In July 2019, the Marriott International chain of hotels was fined US$123 million for leaking the data of more than 380 million hotel guests in the UK.
One topic common to CXOCIETY roundtables attended by senior leadership in Asia – regardless of their function – is the topic of security. While some may even acknowledge a lack of strategy when it comes to digital transformation, and even a dis-interest in the cloud, nearly all acknowledge the importance of data security.
Data or information as an asset is still in the early adoption phase – making it a competitive differentiator for leading organisations intent on quickly monetising the benefits of digital transformation.
However, in the rush to digitally transformation, organisations often focus on the creation and mining of data – not its protection. Hence, we see an escalation of scale, frequency and intensity of data breaches.

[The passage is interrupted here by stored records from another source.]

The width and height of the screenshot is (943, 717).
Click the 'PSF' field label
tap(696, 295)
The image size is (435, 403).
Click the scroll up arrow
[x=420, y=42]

As Tim Norris, product and solution strategist for RSA Security wrote that security and risk management leaders face unprecedented challenges as they strive to support the business through the digital transformation journey while minimizing the risk and potential negative business impact from increasing digital operations.
“While some of these risk areas seem straightforward or business-as-usual, the reality is that the ways in which organizations need to manage these risks and work across organizational silos in business, risk management and security are drastically different than it was in the past. This shift is reflected in emerging trends in security and risk management,” he opined.
“The simple thing to understand is that in today’s digital economy, it’s all about data,” said George Lee, vice president for Asia-Pacific and Japan for RSA.
“The higher the wall, the bigger the wall – the better - or so many believed,” he added.
Unfortunately, this strategy will not work in the digital economy. The digital business model is all about being connected to customers, business partners and suppliers. As a result, the data is no longer confined to the enterprise’s data centre.
“Data is everywhere – in the data centre, in the cloud, and on mobile devices. Data is everywhere. It is really about data means the most [to the business]. Whatever [security] approach the organisation is taking should be directed at what is most important to the business,” he continued.
Lee acknowledged that most organisations will not be able to protect everything. There will be a point in the future that a breach will occur [if it hasn’t already]. “The [security] wall will never be able to hold off all attackers,” he acknowledged with carefully worded caution.
He also noted that insider threat is real and ever-present. He observed that most media coverage and discussions about data breaches seem to pin the blame on external forces for such occurrences.
“Nobody looks inward. If you have an organisation of 70,000 people, can you guarantee that every person shares the same commitment to integrity? A company should take a risk-based, data-based approach to how data is to access, by whom, for what purpose, and for how long,” he advised.
Gartner referred to this as privileged access management. Hackers are looking for people with special access to information or projects which can be monetized.
In the case of the Marriott data leak, the incident was attributed to poor monitoring of efforts and employee negligence – activities that Gartner says are preventable had the IT systems been secured from internal threats.
Internet threats – it is astonishing that in a period when trust is what binds organisations and humans more closely, it is also the most often ignored piece of the security strategy that all enterprises seem to fall victim to.
RSA’s Lee noted that a lot has changed over the last few years, suggesting a need for organisations to revisit their data strategy.